◆ **Page text**:
It took me two clicks. One to copy the URL and one to paste. In your User CP (hyperlink at the top left of every page) under Edit Options at the very bottom "Message Editor Interface", choose Enhanced Interface - Full WYSIWYG Editing. Now when you reply to a post, you simply click on the little "insert image" icon (mountain and sun) and you enter the URL to the photo and the image is placed/linked.

- Barry


----------



## Scut Farkas (Jun 7, 2007)

OK - that's much easier - thank you! First pic I saw is copied below. You can't just copy the picture, but you can R click the picture, select properties, copy the URL and then paste it into the dialogue box. That is much easier than 11 or 12 click that others are using.

I don't think many people here know how to do what you just explained. I see posters questioning how to post pictures all the time. Is that info in the FAQ's?


EDIT, I must have screwed it up. I did as you instructed and this is what I got. Christ - it still just shows as a URL. Obviously I missed something along the way.


----------



## Scut Farkas (Jun 7, 2007)

*2nd attempt*

Houston, we have a succes!


----------



## Jeffzhear (Dec 2, 2006)

Barry, Wow, that was easy! and now I have all these other options! Thank you for posting the easy instructions! I copied them into a 'Word' document so I could follow along with them while I did the few steps.
Thanks Again.


----------



## Barry (Dec 28, 1999)

Barry said:


> you simply click on the little "insert image" icon (mountain and sun)


Of course this icon only appears in the Photo Gallery forum as images are not allowed in any other forum.

- Barry


----------



## Barry (Dec 28, 1999)

Scut Farkas said:


> I don't think many people here know how to do what you just explained. I see posters questioning how to post pictures all the time. Is that info in the FAQ's?


Yes. Here is the direct link:
http://208.69.121.208/forums/faq.php?faq=vb_read_and_post#faq_vb_vbcode_toolbar


----------

◆ **Data extract**:

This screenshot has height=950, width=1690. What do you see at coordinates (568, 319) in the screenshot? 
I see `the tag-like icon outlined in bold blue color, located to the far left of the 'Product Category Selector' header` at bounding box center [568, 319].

◆ **Objectives**:
A - Summarize the image-posting thread above in two sentences.
B - Repeat the image-posting thread word for word, starting with "OK - that's" and going on through "along the way.".

◆ **Results of the exercise**:
A - Barry explains that selecting Enhanced Interface - Full WYSIWYG Editing under Edit Options in the User CP lets a replier click the "insert image" icon and enter a photo's URL, and adds that the icon appears only in the Photo Gallery forum because images aren't allowed in other forums. Scut Farkas's first try still showed only a URL, but a second attempt succeeded; Jeffzhear thanked Barry for the easy instructions, and Barry confirmed that the information is in the FAQ and gave a direct link.

B -
OK - that's much easier - thank you! First pic I saw is copied below. You can't just copy the picture, but you can R click the picture, select properties, copy the URL and then paste it into the dialogue box. That is much easier than 11 or 12 click that others are using.

I don't think many people here know how to do what you just explained. I see posters questioning how to post pictures all the time. Is that info in the FAQ's?


EDIT, I must have screwed it up. I did as you instructed and this is what I got. Christ - it still just shows as a URL. Obviously I missed something along the way.